In the end, Herzog arrives "home" in every sense, neatly summarizing his tale with the ideal and the proof that in this country, heroes exist both in an around us.
Too many references to The Odyssey
In this book Herzog again travels through small towns in the US. While writing about his trip he also gives us a lot of background on Homer's The Odyssey. He gives up too much background on The Odyssey, in my opinion. If I wanted to read that book, I would have gotten that book.
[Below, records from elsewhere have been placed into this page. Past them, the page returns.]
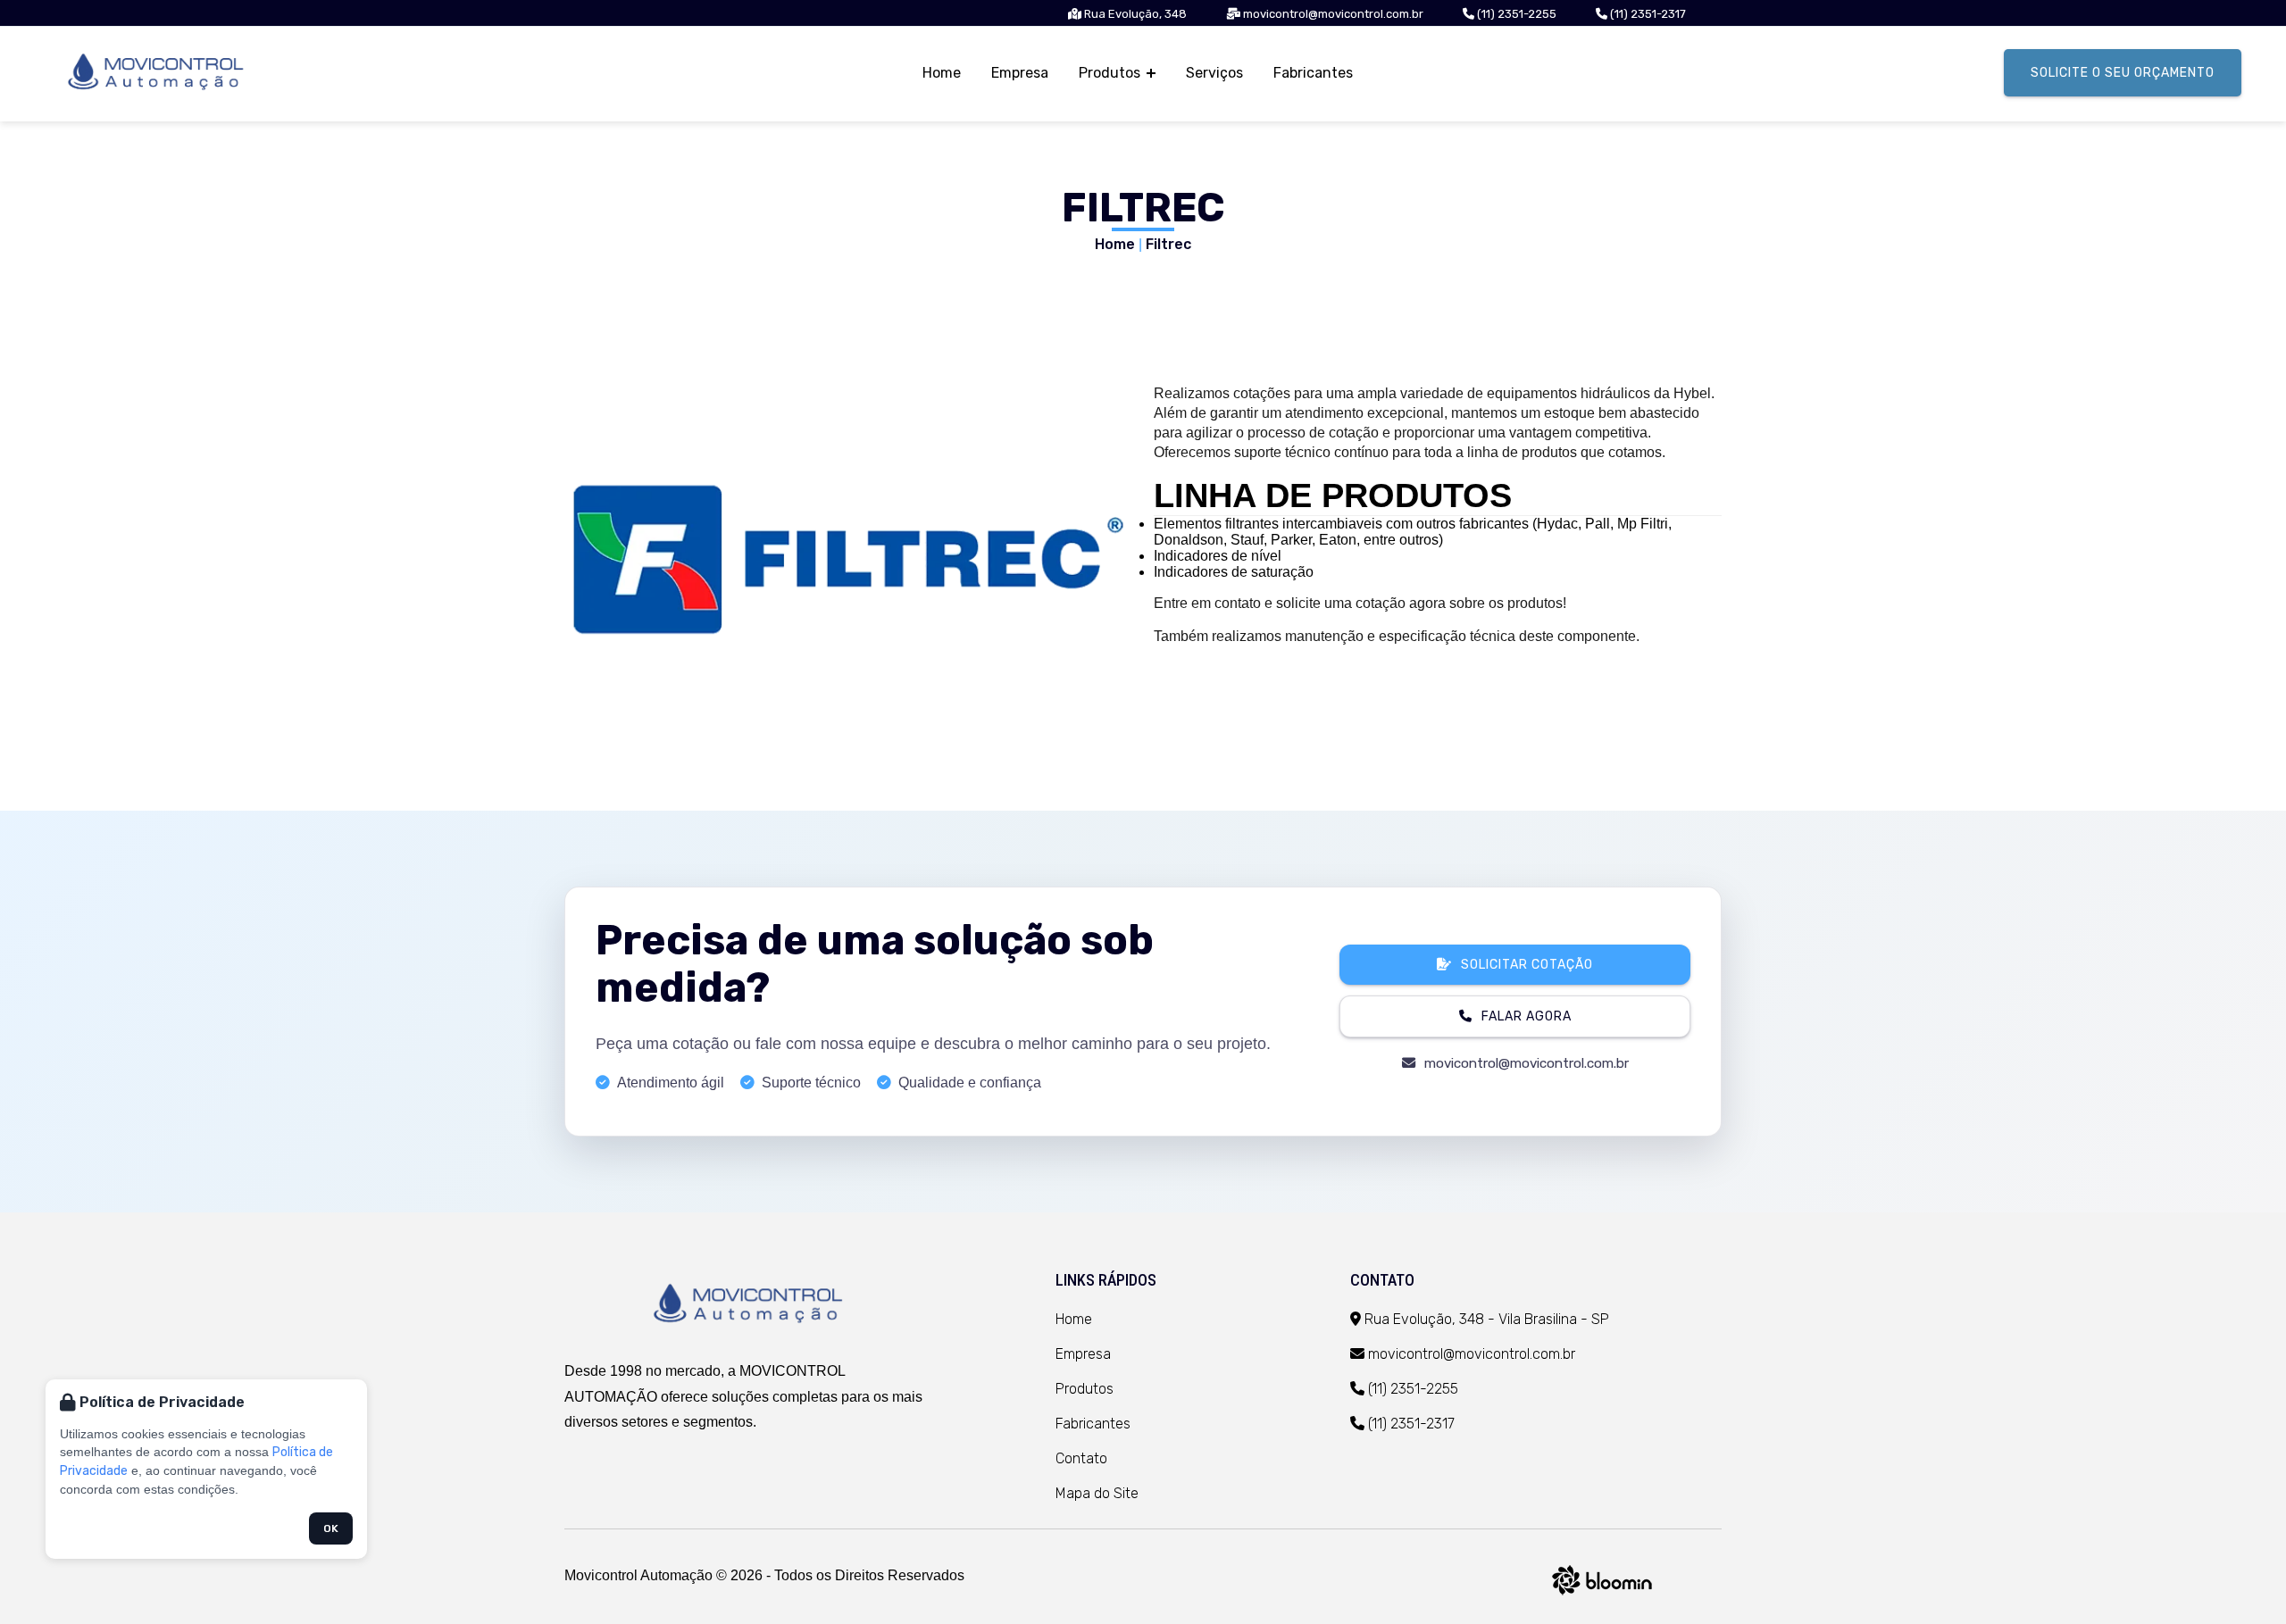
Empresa (1019, 72)
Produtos (1111, 72)
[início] (749, 1305)
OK (330, 1528)
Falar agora (1526, 1016)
For me, his Small World was a much more enjoyable read.
A Must Read for every RVer and fun for the Armchair Road Tripper too.
Get all three travel memoirs ~~ TURN LEFT AT THE TROJAN HORSE, SMALL WORLD, and STATES OF MIND ~~ such a novel idea. Wish there had been more!
Couldnt Put this book down!!
What a great book. It took 2 days to finish and I found it to be the perfect antidote to the "middle aged hemlock" that we all share. It takes a unique author to go from Who Wants to be a Millionaire, to Amish Country, to the Oracle at Delphi.